Bir sevda edinmeden, değer yaratamazsınız..
Uğraşınızı tutkuya dönüştürmeyi başarmışsanız onun adı sevdadır..
Sevdadan, sevgiden besleniyorsanız, kendiniz de uğraşınız da değerlidir, yaratıcısınızdır, yüceltirsiniz, özel ve kamusal için değer yaratır, yaşama katkı sağlarsınız.
Sevda’nın katlanılabilen çekilebilen ya da hazmedilen yanı “ kokusu “olmalıdır..
Keza, sevdanın kendisi de sevdayı, saklı tutan da vuslata, “ kavuşmaya “ tahammül edemez.
Böyleyken,
sevda da, içinde ayrılığı yaşattığı sürece sevdadır..
Durum böyle;
Hafta sonunu, Kapadokya bölgesinde geçirdim..
ÜRGÜP;
Medeni kültürün çağdaş yaşamın doğum yeri ..
Ürgüp’ün cadde ve sokaklarında dolaşırken medeniyet böyle birşey demek durumunda kalıyorsunuz.
Çağdaş yaşamın sosyal dokusuyla iletişim içinde oluyor, onu hissediyorsunuz.
Yüzünüzü döndüğünüz her yerde gözünüz, yaşama merhaba diyor..
Fazla da bir söze gerek yok..
Her taraf, pırıl pırıl..
Cami tuvaletleri de buna dahil..
ÜÇHİ̇SAR,
yine bu İlçe de öyle.
İlçe, sizi bir meydanla karşılıyor..
Kentin meydanını, iş yerleri ve Cafeler ile donatmışlar..
Her taraf pırıl pırıl.
Bu ilçede de, İşte medeniyet böyle bir şey diyorsunuz.
Bu kentlere Türkiye’nin her her bölgesinden konuklar geliyor.
Ve de ülke dışında da gelen kültür elçileri, turistler var.
Yılın on iki ayı, bu beldedeki Kültürel ve Tabiat varlıklarını ziyaret ediyor..
Bu yıl, İtalyan uyruklu insanlar dikkatimi çekti..
Bir Bay, sırt çantasıyla Gülşehir’de ki St.Jean “ Karşı Kilise “‘yi sordu.
Sabahın erken saati, Kilisenin yerini tarif ettim.
Ne kadar güzel..
İtalya’lardan belki de Roma’dan kalkıp Gülşehir’e bu Kilise’yi “ St.Jean “ görmek için gelmiş..
St.Jean Kilse’si yıpranıyor. İçinde tuttuğu figür ve resimler yıpranmış, yer yer rutubetten dökülüyor..
••••
Kapadokya’ya dünyanın evrensel mirası diyoruz..
Bu coğrafya, UNESCO Korumasında diyoruz.
Ancak, onların da bu bölgedeki.

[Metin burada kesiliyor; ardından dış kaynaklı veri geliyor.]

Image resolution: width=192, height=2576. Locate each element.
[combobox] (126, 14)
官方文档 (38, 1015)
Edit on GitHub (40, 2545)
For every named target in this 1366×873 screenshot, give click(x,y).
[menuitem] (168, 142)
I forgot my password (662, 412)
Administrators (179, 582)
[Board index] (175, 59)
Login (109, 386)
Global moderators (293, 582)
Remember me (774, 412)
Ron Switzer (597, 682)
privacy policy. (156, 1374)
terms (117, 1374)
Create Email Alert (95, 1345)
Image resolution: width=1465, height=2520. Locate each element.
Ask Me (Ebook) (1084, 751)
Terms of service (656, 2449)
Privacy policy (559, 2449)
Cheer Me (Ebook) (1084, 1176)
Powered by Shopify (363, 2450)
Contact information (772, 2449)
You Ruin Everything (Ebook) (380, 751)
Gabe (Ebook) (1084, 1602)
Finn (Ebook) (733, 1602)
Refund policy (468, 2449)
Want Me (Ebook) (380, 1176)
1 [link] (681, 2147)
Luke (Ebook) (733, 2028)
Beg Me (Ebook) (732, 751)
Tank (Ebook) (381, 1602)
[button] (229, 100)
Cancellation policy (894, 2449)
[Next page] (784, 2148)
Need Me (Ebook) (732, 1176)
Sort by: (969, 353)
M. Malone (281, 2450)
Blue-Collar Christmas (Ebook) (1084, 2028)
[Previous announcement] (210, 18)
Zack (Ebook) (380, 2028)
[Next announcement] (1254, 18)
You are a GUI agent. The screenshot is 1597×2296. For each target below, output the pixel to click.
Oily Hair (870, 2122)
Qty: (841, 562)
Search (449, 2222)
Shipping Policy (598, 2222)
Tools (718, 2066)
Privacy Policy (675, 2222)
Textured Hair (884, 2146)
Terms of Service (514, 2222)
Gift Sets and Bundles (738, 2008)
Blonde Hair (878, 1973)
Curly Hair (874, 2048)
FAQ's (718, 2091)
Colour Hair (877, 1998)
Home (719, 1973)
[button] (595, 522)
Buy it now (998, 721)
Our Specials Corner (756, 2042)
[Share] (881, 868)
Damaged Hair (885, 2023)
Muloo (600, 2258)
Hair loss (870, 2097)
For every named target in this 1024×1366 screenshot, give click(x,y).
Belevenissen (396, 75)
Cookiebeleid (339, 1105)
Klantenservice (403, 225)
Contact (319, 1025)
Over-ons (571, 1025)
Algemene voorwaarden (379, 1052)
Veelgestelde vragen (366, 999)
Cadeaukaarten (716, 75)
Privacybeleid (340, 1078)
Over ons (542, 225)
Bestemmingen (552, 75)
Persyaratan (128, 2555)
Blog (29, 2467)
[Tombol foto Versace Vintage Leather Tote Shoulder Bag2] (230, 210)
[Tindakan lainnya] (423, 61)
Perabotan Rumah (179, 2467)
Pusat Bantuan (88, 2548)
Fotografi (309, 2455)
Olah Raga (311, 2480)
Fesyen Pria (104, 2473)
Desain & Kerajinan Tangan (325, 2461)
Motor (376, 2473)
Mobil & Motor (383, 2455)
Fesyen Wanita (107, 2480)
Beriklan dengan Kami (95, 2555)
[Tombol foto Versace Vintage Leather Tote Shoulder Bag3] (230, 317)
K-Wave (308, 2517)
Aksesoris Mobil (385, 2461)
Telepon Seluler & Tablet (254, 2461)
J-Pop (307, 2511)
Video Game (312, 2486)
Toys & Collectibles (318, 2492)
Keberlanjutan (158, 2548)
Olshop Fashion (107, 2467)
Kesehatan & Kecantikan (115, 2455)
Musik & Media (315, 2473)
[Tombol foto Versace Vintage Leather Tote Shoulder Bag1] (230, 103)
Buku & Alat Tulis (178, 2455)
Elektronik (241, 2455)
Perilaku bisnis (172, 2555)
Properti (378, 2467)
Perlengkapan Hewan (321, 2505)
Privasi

Kültürel ve Tabi varlıkların korunması, doğa şartlarının önüne geçilmesi için “ UNESCO “ bir çözüm ürettiği yok.
Belki de tek yaptıkları iş, bölgeyi bizim çarpık imar saldırımızda korumaları olmalı..
Bölgenin en güçlü görseli UÇHİSAR KALESİ ve PERİLER VADİSİ..
Kale, kaderine terkedilmiş.
Doğal Erozyonunun “ Yağmur, rüzgar ve rutubet “ tabi etkisine bırakılmış.
Bu Tabiat Varlıkları’nın çözülmesini engelleyecek hiç bir tedbir, “ su kanalı yağmur akıntı kanalı “ yok..
Bölgedeki diğer bütün kültürel Tabi varlıklar da aynı durumda..
••••
Abi, çok eleştiriyorsun..
Yazılarında, siyasi dokunuşlar var..
Bazen, hükümete dokunduruyorsun diyorlar..
İyi de, demokratik toplum olmanın ön şartı, “ politikanın siyasetin karakteri gereği “ içinde eleştiri ve yermeler barındırıyor olması gereğidir.
Aksi durum da, demokrasinin çok partililiğin bir anlamı olamaz.
Bunun adı başka bir şey olur örneğin, mutlakiyet gibi bir rejim olur..
Eğer politikacı eleştiriye haklı/haksız yergiye tahammül edemiyorsa ki, o, politikacı değildir. O zaman gidip başka bir iş yapsın. Varsa ki, mesleğini icra etsin..
Türkiye olarak elimizde Kapadokya bölgesi gibi katma değere dönüştürülmeyi bekleyen “ hiçte önemsenmeyen “ bir değer var..
Biz bu doğal değeri yüksek katma. değere , mali yararlılığa dönüştüremedikten sonra..
Nasıl endüstriyel ürün tasarlayıp üretip dünya pazarlarında kendimize yer buluruz.